Your goal: Copy the following entries word for word, changing nothing.

[BEGIN Data listing]

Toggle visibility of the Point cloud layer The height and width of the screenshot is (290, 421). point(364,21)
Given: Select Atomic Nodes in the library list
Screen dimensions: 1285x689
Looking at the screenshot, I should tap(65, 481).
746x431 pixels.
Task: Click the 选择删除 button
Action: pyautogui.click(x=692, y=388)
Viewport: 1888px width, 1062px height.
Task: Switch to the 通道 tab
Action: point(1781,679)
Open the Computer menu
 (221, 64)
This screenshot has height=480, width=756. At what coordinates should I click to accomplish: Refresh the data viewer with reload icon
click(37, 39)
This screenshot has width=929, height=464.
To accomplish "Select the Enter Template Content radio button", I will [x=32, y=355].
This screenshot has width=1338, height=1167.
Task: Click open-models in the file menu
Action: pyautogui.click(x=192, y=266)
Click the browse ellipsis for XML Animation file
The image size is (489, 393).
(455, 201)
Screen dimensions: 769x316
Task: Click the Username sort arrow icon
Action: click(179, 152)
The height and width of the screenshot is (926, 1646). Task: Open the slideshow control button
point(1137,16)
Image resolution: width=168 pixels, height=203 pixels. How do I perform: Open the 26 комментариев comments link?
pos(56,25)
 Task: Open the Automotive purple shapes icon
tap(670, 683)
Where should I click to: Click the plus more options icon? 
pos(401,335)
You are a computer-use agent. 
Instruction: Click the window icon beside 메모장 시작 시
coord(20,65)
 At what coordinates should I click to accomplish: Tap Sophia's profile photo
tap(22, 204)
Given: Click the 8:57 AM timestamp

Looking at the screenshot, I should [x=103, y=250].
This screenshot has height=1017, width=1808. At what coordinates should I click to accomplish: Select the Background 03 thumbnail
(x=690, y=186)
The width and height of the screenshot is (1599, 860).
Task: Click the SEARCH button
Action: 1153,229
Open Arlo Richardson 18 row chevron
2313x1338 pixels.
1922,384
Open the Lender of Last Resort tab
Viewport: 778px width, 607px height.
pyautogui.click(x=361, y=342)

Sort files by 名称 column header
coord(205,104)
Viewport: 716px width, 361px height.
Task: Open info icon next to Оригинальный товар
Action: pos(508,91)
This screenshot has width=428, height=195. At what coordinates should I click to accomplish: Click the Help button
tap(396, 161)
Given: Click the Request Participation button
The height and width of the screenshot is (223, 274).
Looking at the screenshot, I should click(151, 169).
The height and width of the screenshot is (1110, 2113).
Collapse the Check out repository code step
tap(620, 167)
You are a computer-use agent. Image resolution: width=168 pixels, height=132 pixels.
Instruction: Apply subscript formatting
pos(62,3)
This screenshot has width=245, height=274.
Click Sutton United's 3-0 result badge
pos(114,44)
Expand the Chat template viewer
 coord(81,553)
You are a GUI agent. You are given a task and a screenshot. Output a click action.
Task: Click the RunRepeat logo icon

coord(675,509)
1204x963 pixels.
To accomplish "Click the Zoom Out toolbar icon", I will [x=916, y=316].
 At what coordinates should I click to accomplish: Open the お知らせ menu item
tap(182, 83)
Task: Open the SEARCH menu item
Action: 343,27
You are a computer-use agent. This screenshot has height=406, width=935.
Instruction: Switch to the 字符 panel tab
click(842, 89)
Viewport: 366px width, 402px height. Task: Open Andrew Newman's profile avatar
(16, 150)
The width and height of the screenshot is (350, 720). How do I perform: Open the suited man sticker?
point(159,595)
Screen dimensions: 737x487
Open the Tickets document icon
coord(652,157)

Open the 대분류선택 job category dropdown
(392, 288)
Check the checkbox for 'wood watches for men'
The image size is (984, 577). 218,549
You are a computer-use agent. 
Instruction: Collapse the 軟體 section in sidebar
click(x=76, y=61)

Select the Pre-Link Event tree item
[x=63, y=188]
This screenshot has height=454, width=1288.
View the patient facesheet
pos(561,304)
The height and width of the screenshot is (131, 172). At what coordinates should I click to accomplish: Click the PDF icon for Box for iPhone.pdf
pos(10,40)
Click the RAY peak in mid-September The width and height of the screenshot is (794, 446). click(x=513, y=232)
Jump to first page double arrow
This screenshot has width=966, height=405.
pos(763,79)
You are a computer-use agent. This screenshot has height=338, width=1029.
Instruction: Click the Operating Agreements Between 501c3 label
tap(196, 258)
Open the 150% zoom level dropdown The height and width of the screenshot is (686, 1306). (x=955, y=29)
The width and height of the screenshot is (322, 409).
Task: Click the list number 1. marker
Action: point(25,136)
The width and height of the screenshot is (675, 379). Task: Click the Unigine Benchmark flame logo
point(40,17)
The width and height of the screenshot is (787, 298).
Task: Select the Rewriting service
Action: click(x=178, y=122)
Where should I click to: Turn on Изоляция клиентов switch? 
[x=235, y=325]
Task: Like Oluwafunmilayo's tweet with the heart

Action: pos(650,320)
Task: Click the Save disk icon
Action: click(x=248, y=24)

[END Data listing]

Output of the task:
Toggle visibility of the Point cloud layer The height and width of the screenshot is (290, 421). point(364,21)
Given: Select Atomic Nodes in the library list
Screen dimensions: 1285x689
Looking at the screenshot, I should tap(65, 481).
746x431 pixels.
Task: Click the 选择删除 button
Action: pyautogui.click(x=692, y=388)
Viewport: 1888px width, 1062px height.
Task: Switch to the 通道 tab
Action: point(1781,679)
Open the Computer menu
 (221, 64)
This screenshot has height=480, width=756. At what coordinates should I click to accomplish: Refresh the data viewer with reload icon
click(37, 39)
This screenshot has width=929, height=464.
To accomplish "Select the Enter Template Content radio button", I will [x=32, y=355].
This screenshot has width=1338, height=1167.
Task: Click open-models in the file menu
Action: pyautogui.click(x=192, y=266)
Click the browse ellipsis for XML Animation file
The image size is (489, 393).
(455, 201)
Screen dimensions: 769x316
Task: Click the Username sort arrow icon
Action: click(179, 152)
The height and width of the screenshot is (926, 1646). Task: Open the slideshow control button
point(1137,16)
Image resolution: width=168 pixels, height=203 pixels. How do I perform: Open the 26 комментариев comments link?
pos(56,25)
 Task: Open the Automotive purple shapes icon
tap(670, 683)
Where should I click to: Click the plus more options icon? 
pos(401,335)
You are a computer-use agent. 
Instruction: Click the window icon beside 메모장 시작 시
coord(20,65)
 At what coordinates should I click to accomplish: Tap Sophia's profile photo
tap(22, 204)
Given: Click the 8:57 AM timestamp

Looking at the screenshot, I should [x=103, y=250].
This screenshot has height=1017, width=1808. At what coordinates should I click to accomplish: Select the Background 03 thumbnail
(x=690, y=186)
The width and height of the screenshot is (1599, 860).
Task: Click the SEARCH button
Action: 1153,229
Open Arlo Richardson 18 row chevron
2313x1338 pixels.
1922,384
Open the Lender of Last Resort tab
Viewport: 778px width, 607px height.
pyautogui.click(x=361, y=342)

Sort files by 名称 column header
coord(205,104)
Viewport: 716px width, 361px height.
Task: Open info icon next to Оригинальный товар
Action: pos(508,91)
This screenshot has width=428, height=195. At what coordinates should I click to accomplish: Click the Help button
tap(396, 161)
Given: Click the Request Participation button
The height and width of the screenshot is (223, 274).
Looking at the screenshot, I should click(151, 169).
The height and width of the screenshot is (1110, 2113).
Collapse the Check out repository code step
tap(620, 167)
You are a computer-use agent. Image resolution: width=168 pixels, height=132 pixels.
Instruction: Apply subscript formatting
pos(62,3)
This screenshot has width=245, height=274.
Click Sutton United's 3-0 result badge
pos(114,44)
Expand the Chat template viewer
 coord(81,553)
You are a GUI agent. You are given a task and a screenshot. Output a click action.
Task: Click the RunRepeat logo icon

coord(675,509)
1204x963 pixels.
To accomplish "Click the Zoom Out toolbar icon", I will [x=916, y=316].
 At what coordinates should I click to accomplish: Open the お知らせ menu item
tap(182, 83)
Task: Open the SEARCH menu item
Action: 343,27
You are a computer-use agent. This screenshot has height=406, width=935.
Instruction: Switch to the 字符 panel tab
click(842, 89)
Viewport: 366px width, 402px height. Task: Open Andrew Newman's profile avatar
(16, 150)
The width and height of the screenshot is (350, 720). How do I perform: Open the suited man sticker?
point(159,595)
Screen dimensions: 737x487
Open the Tickets document icon
coord(652,157)

Open the 대분류선택 job category dropdown
(392, 288)
Check the checkbox for 'wood watches for men'
The image size is (984, 577). 218,549
You are a computer-use agent. 
Instruction: Collapse the 軟體 section in sidebar
click(x=76, y=61)

Select the Pre-Link Event tree item
[x=63, y=188]
This screenshot has height=454, width=1288.
View the patient facesheet
pos(561,304)
The height and width of the screenshot is (131, 172). At what coordinates should I click to accomplish: Click the PDF icon for Box for iPhone.pdf
pos(10,40)
Click the RAY peak in mid-September The width and height of the screenshot is (794, 446). click(x=513, y=232)
Jump to first page double arrow
This screenshot has width=966, height=405.
pos(763,79)
You are a computer-use agent. This screenshot has height=338, width=1029.
Instruction: Click the Operating Agreements Between 501c3 label
tap(196, 258)
Open the 150% zoom level dropdown The height and width of the screenshot is (686, 1306). (x=955, y=29)
The width and height of the screenshot is (322, 409).
Task: Click the list number 1. marker
Action: point(25,136)
The width and height of the screenshot is (675, 379). Task: Click the Unigine Benchmark flame logo
point(40,17)
The width and height of the screenshot is (787, 298).
Task: Select the Rewriting service
Action: click(x=178, y=122)
Where should I click to: Turn on Изоляция клиентов switch? 
[x=235, y=325]
Task: Like Oluwafunmilayo's tweet with the heart

Action: pos(650,320)
Task: Click the Save disk icon
Action: click(x=248, y=24)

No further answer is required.